### Problem details
In the saladitos article, what is chamoy made from?

### Passage shown
= Saladitos =

Dried salted plums

Saladitos are a Mexican snack of dried and salted plums or apricot, which can also be sweetened with sugar and anise or coated in chili and lime. A common misconception is that saladitos and chamoy are the same thing; saladitos are the dried salted fruit, whereas chamoy is made from the leftover brine.

== History ==

Saladitos and chamoy are derived from the kiamoy ("ciamoy" in Philippine Spanish) and champóy of the Philippines, which themselves originated from li hing mui brought over by Hokkien migrants to the Philippines during the Spanish colonial period. They were likely transported to Nueva España by Filipino migrants via the Manila Galleons (1565 to 1815).

== Consumption ==
One method of eating saladitos is to stuff a few of them into an orange or lemon and then suck the salted juice out, while allowing the saladito to rehydrate. Once all the juice is eaten, the saladitos are eaten. The pits can be cracked open to eat the seed, too. Another method is to eat the saladito without any other fruit, and either crack open the pit to eat the seed or discard the pit. One can also first rinse the saladito with water and then eat it plain.

### Provided material
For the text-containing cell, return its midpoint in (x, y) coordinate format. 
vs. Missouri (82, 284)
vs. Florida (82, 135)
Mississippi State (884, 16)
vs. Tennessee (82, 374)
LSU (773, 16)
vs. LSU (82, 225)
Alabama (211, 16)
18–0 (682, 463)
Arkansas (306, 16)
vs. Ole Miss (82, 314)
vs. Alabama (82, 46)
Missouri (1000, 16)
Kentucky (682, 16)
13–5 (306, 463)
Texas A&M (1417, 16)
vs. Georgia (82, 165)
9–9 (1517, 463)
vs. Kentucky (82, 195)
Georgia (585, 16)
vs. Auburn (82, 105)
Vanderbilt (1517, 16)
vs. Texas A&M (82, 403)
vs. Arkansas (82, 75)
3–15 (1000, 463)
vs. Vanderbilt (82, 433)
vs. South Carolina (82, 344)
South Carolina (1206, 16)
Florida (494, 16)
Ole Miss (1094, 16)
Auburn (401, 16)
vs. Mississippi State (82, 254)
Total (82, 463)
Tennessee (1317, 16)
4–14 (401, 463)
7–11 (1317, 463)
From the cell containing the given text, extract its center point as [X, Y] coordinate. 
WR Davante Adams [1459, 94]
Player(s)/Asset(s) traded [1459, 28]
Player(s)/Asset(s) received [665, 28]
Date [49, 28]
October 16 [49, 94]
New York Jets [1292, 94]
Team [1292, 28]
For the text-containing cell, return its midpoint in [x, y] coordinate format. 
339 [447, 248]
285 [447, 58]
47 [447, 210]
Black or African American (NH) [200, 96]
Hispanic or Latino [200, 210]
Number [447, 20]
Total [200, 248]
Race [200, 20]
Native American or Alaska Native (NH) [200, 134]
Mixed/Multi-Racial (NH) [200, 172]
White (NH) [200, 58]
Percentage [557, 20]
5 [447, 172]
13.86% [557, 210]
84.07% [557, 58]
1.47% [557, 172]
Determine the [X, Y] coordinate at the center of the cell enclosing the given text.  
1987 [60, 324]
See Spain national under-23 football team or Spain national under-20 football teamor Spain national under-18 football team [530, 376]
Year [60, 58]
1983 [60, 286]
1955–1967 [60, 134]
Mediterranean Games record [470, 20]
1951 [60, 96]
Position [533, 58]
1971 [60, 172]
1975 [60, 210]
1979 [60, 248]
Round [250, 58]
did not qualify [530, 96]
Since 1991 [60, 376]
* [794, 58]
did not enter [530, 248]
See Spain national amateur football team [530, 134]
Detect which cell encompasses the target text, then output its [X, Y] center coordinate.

### Complete response
Chamoy is made from the leftover brine.